RECORD EXTRACTS: Begin
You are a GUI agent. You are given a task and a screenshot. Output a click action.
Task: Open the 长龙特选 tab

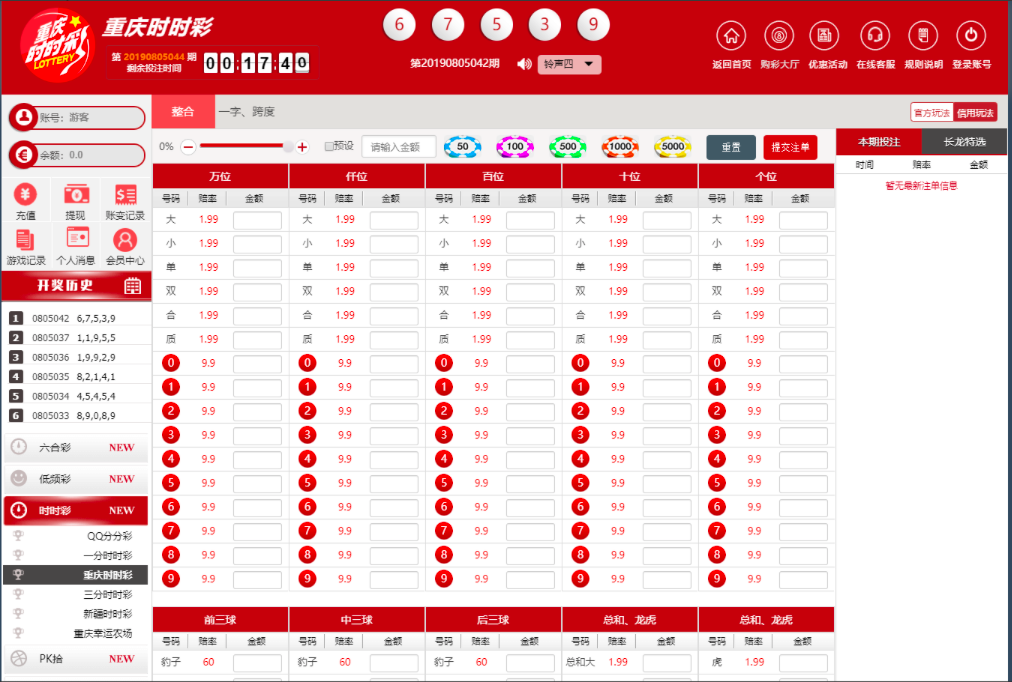coord(964,142)
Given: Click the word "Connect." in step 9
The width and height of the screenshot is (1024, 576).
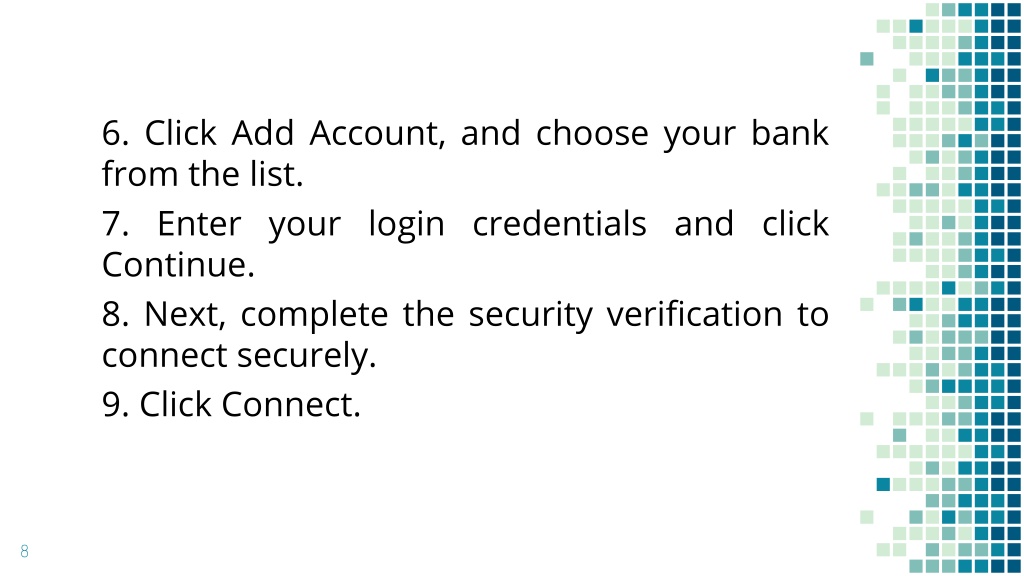Looking at the screenshot, I should [x=291, y=404].
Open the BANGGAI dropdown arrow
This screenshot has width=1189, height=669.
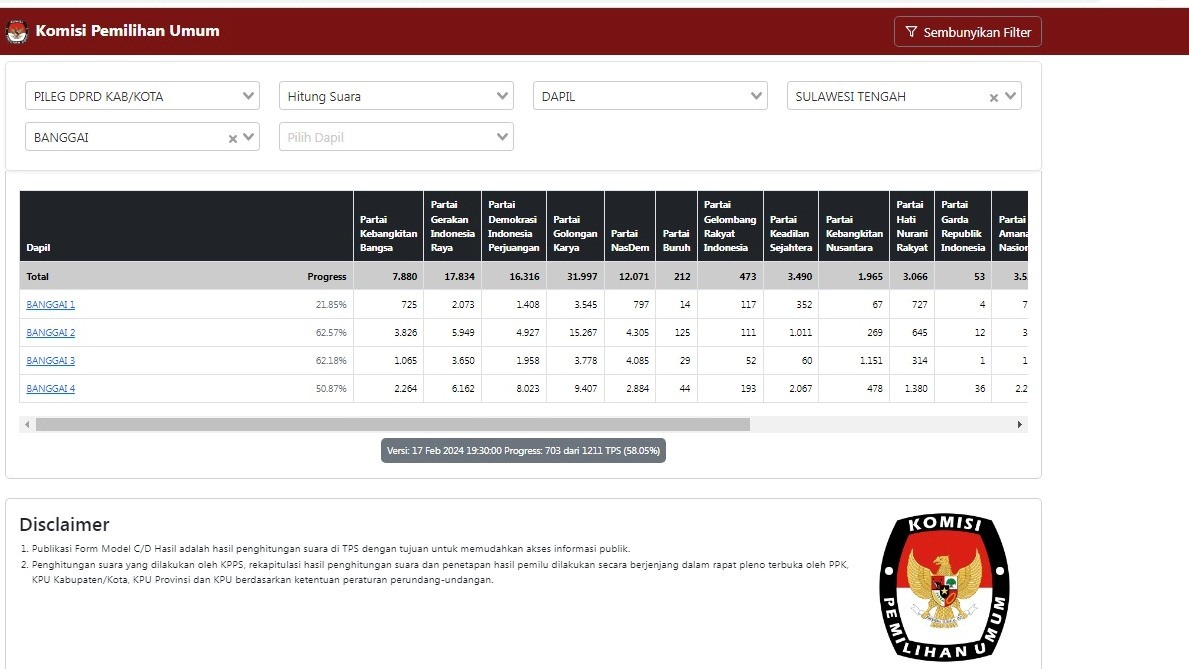pyautogui.click(x=248, y=137)
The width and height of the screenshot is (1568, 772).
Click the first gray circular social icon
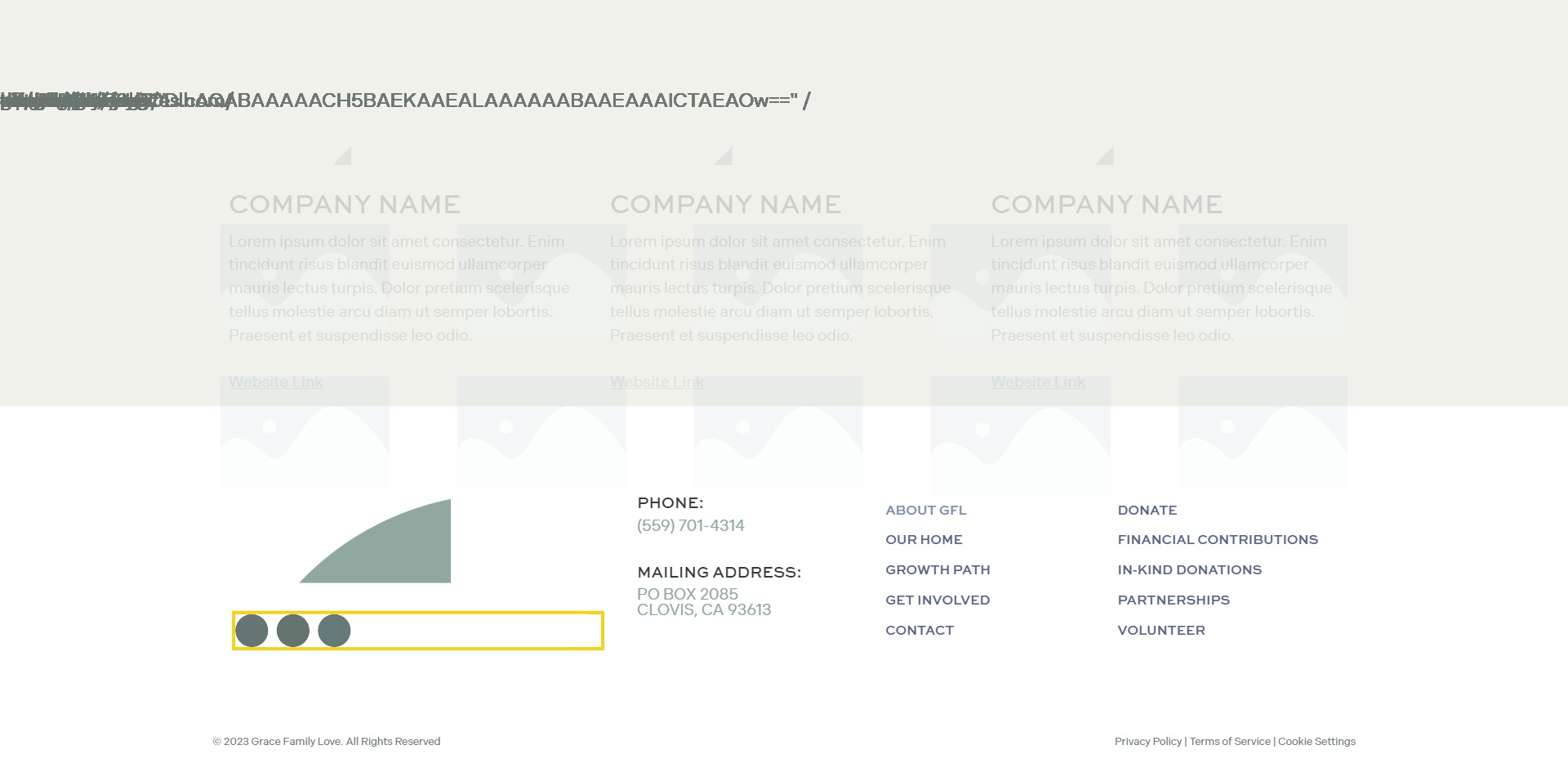(x=252, y=631)
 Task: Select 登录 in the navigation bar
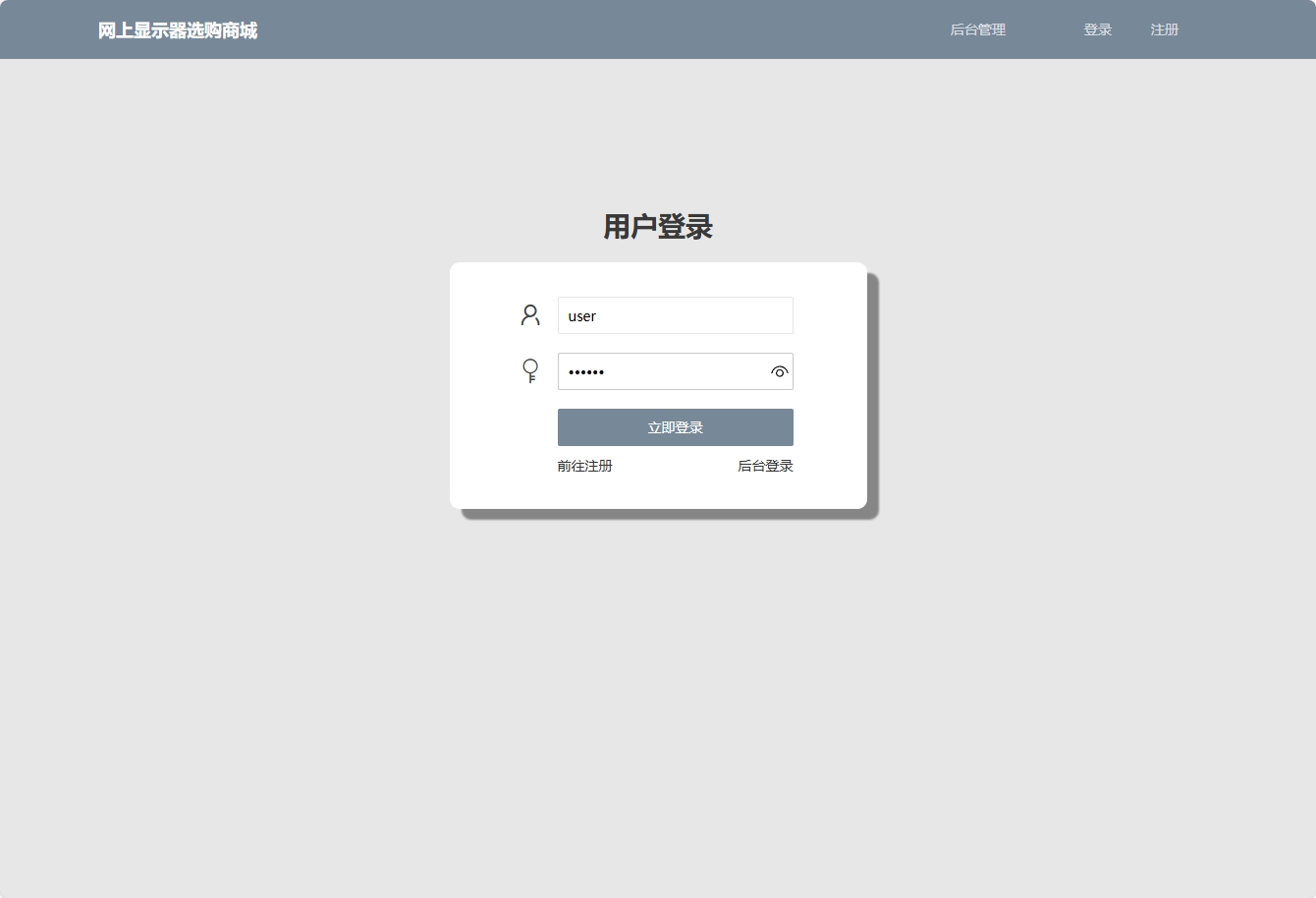[x=1097, y=29]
RECORD EXTRACTS: End
_DIRECTIONS:_
Word for word, print every record, and leave out any picture.

_TASK RESPONSE:_
You are a GUI agent. You are given a task and a screenshot. Output a click action.
Task: Open the 长龙特选 tab

coord(964,142)
Given: Click the word "Connect." in step 9
The width and height of the screenshot is (1024, 576).
Looking at the screenshot, I should [x=291, y=404].
Open the BANGGAI dropdown arrow
This screenshot has width=1189, height=669.
pyautogui.click(x=248, y=137)
The width and height of the screenshot is (1568, 772).
Click the first gray circular social icon
(x=252, y=631)
 Task: Select 登录 in the navigation bar
[x=1097, y=29]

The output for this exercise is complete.